Barclays is the most high-profile of three British-based financial institutions, which, in total, have provided more than $1bn in direct and indirect funding to Mugabe's administration. The other two companies are Standard Chartered Bank and the insurance firm Old Mutual. According to influential newsletter Africa Confidential, that first disclosed the Barclays' loans, the British organisations provide an economic lifeline keeping Mugabe's regime afloat.
But it's just business.
A spokesman for Zimbabwe's main opposition party, the Movement for Democratic Change, likened the bank's actions to its support of South Africa's apartheid regime and urged a boycott.
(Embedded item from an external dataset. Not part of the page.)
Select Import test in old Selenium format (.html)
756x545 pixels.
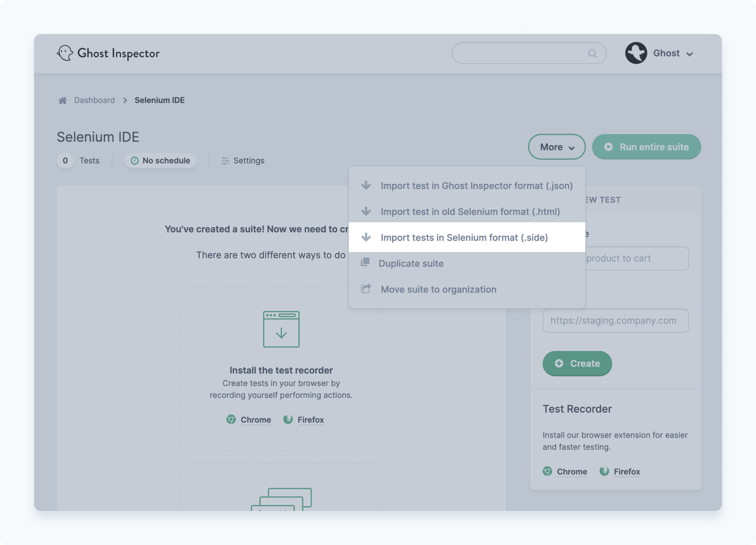(467, 212)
One of the most controversial of Barclays' Zimbabwe loans is the £30m it provides to a state-sponsored agricultural 'facility' aiming to sustain land reforms that saw Mugabe seize white-owned farmland and drive more than 100,000 black workers from their homes. The government has expelled more than a million opposition supporters from Harare and Bulawayo, dumping them in the countryside.
Sorta makes them complicit in the whole affair, doesn't it?
Britain backs targeted international sanctions against the regime - although there are no economic sanctions - which prevent Mugabe or his political associates travelling to Europe or the US. It is estimated that Barclays, Standard Chartered Bank and Old Mutual have lent the Mugabe regime about £100m by purchasing treasury bills and government bonds.

Any commercial bank operating in Zimbabwe must reinvest 40 per cent of its profits in government bonds. Barclays has arranged finance facilities worth $110m to Zimbabwean companies involved in tobacco, mining, sugar, manufacturing and the horticultural sectors. Last year Barclays bought South Africa's Absa bank for more than £2bn, making it one of the Mugabe government's biggest private financiers.
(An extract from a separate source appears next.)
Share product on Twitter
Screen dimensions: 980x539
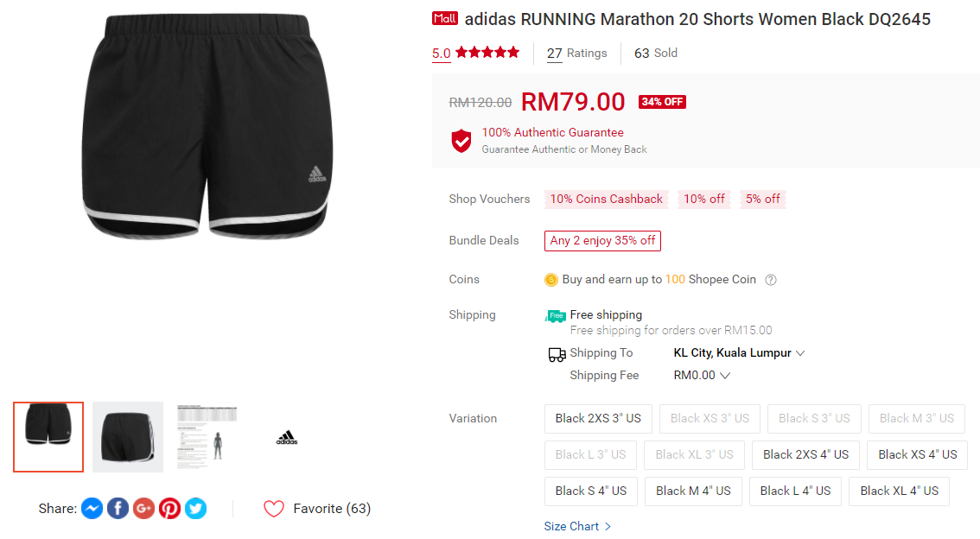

Barclays says it has had customers in Zimbabwe for decades and abandoning them now would make matters worse. A spokesman said: 'We have been in Rhodesia Zimbabwe since 1912 and have 1,000 employees serving 150,000 retail, business and corporate customers in the country. We are committed to continuing to provide a service to those customers in what is clearly a difficult operating environment. As with all other banks and businesses, Barclays is required to comply with the regulations of the Reserve Bank. This involves participating from time to time in the purchase of treasury bills and government bonds.'

Old Mutual, the London insurance firm, holds investments on the Zimbabwe Stock Exchange worth about 16 per cent of the market and has a stake in Zimbabwe Newspapers, which publishes the Herald and the Chronicle. Nobody from Old Mutual was available for comment.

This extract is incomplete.